LightNER: A Lightweight Tuning Paradigm for Low-resource NER via Pluggable Prompting (2109.00720v5)

Abstract: Most NER methods rely on extensive labeled data for model training, which struggles in the low-resource scenarios with limited training data. Existing dominant approaches usually suffer from the challenge that the target domain has different label sets compared with a resource-rich source domain, which can be concluded as class transfer and domain transfer. In this paper, we propose a lightweight tuning paradigm for low-resource NER via pluggable prompting (LightNER). Specifically, we construct the unified learnable verbalizer of entity categories to generate the entity span sequence and entity categories without any label-specific classifiers, thus addressing the class transfer issue. We further propose a pluggable guidance module by incorporating learnable parameters into the self-attention layer as guidance, which can re-modulate the attention and adapt pre-trained weights. Note that we only tune those inserted module with the whole parameter of the pre-trained LLM fixed, thus, making our approach lightweight and flexible for low-resource scenarios and can better transfer knowledge across domains. Experimental results show that LightNER can obtain comparable performance in the standard supervised setting and outperform strong baselines in low-resource settings. Code is in https://github.com/zjunlp/DeepKE/tree/main/example/ner/few-shot.

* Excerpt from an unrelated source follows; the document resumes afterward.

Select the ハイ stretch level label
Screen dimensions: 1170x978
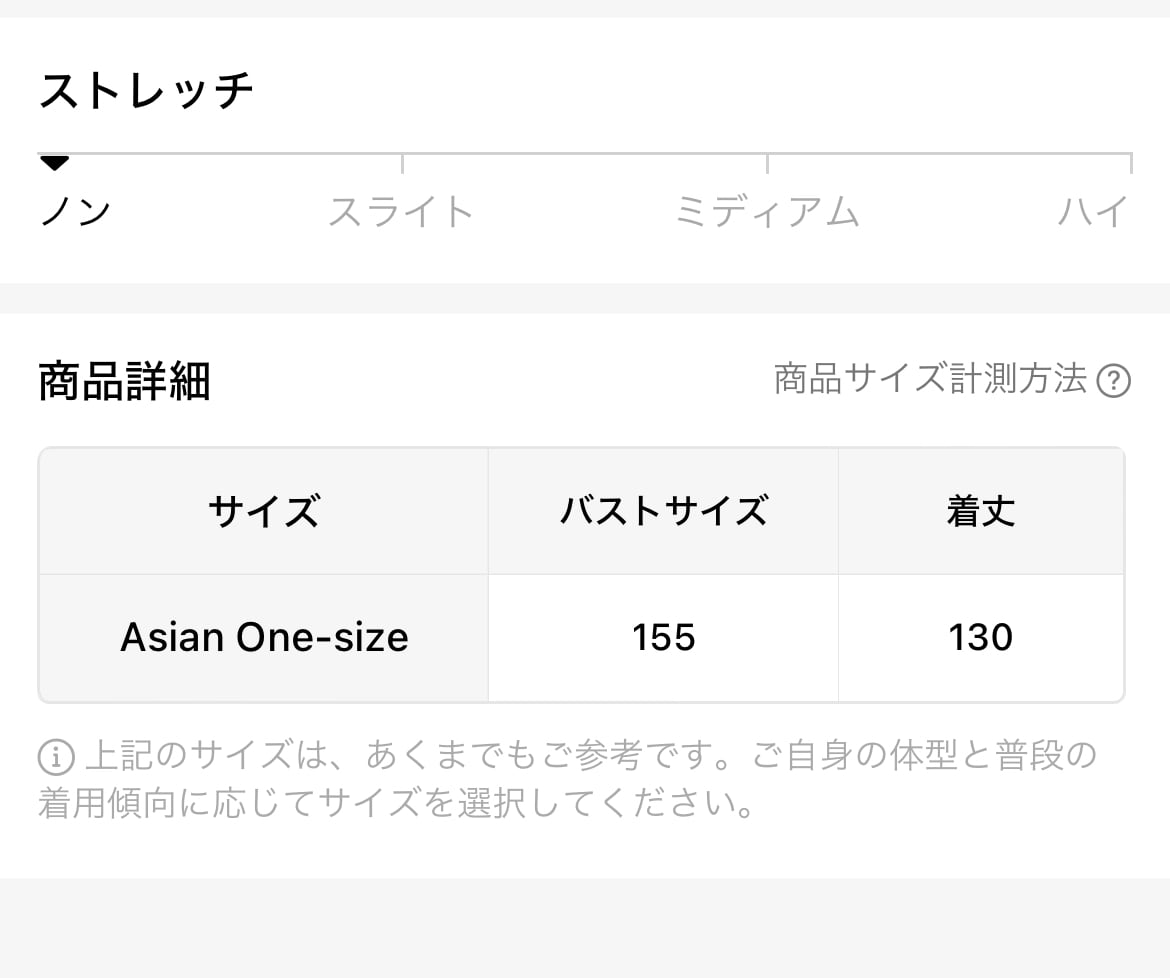(x=1093, y=212)
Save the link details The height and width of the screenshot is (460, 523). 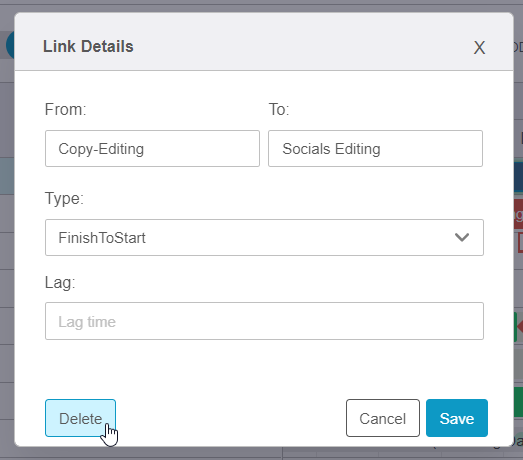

• The paper introduces a generative NER framework that replaces label-specific classifiers with a unified learnable verbalizer.
• It employs a pluggable guidance module integrated into self-attention layers to enhance both domain and class transfer.
• Experimental results demonstrate that LightNER outperforms traditional models in low-resource and cross-domain settings.

Insightful Overview of "LightNER: A Lightweight Tuning Paradigm for Low-resource NER via Pluggable Prompting"

The paper "LightNER: A Lightweight Tuning Paradigm for Low-resource NER via Pluggable Prompting" addresses the persistent challenge faced by Named Entity Recognition (NER) in low-resource settings. Traditional NER models struggle with insufficient labeled data and often require significant reconfiguration when applied to new domains with unseen categories. This research introduces a novel approach called LightNER, which aims to mitigate these issues through a lightweight and flexible tuning mechanism.

Key Contributions

LightNER is an innovative framework that seeks to improve low-resource NER by focusing on two critical issues: class transfer and domain transfer. The authors propose a generative framework that eliminates the need for label-specific classifiers, allowing for more seamless adaptation to new classes. Additionally, the incorporation of a pluggable guidance module serves to enhance the transferability of pre-trained LLMs (PLMs) across different domains.

Key Contributions:

1. Unified Learnable Verbalizer:
   • LightNER reformulates the conventional sequence labeling task into a generative framework. This involves constructing a "unified learnable verbalizer" that serves as a decoupling space, bypassing the traditional label-specific output layers. This approach allows the model to handle class transfer without architectural changes, facilitating easier adaptation to domains with new entity categories.
2. Pluggable Guidance Module:
   • A pluggable guidance module is introduced, which incorporates learnable parameters into the self-attention layers of the model. This module modulates the attention mechanism, promoting effective domain knowledge transfer without altering the entire parameter set of the PLM. This design maintains computational efficiency and adaptability.

Experimental Evaluation

The experiments conducted demonstrate that LightNER achieves commendable results under both standard and low-resource conditions. Particularly noteworthy is the framework’s ability to outperform established baselines in various cross-domain scenarios:

• In the low-resource setting, LightNER significantly surpasses traditional models such as LC-BERT and TEMPLATE-based approaches, especially when entities in the target domain differ from those in the training domain.
• Consistent improvements across domains indicate that the pluggable module, although lightweight, effectively bridges the gap between pre-trained knowledge and new domain requirements.

Implications and Future Directions

The implications of this research are multifaceted, offering theoretical and practical advancements in NER. The paradigm shift from sequence labeling to a generative framework, combined with the lightweight tuning introduced by the pluggable module, paves the way for more versatile and resource-efficient NER implementations.

Theoretical Implications:

• This research challenges the conventional reliance on extensive parameter tuning across different domains, advocating for a decoupled approach that leverages verbalizers and modular tuning.

Practical Implications:

• Practitioners can implement LightNER to rapidly deploy NER models in settings where labeled data is scarce, thereby reducing the need for costly and time-consuming data annotation processes.

Future Directions:

• Exploring the integration of external knowledge sources such as knowledge graphs may further enhance LightNER's ability to transfer knowledge across domains.
• Investigating the effectiveness of the framework in more diverse linguistic environments could validate its robustness and applicability in multilingual settings.

In conclusion, LightNER represents a significant stride toward efficient and flexible NER solutions in low-resource environments. By promoting innovations in tunable modeling and transfer learning, this paper contributes valuable insights that can shape the future of automated information extraction systems.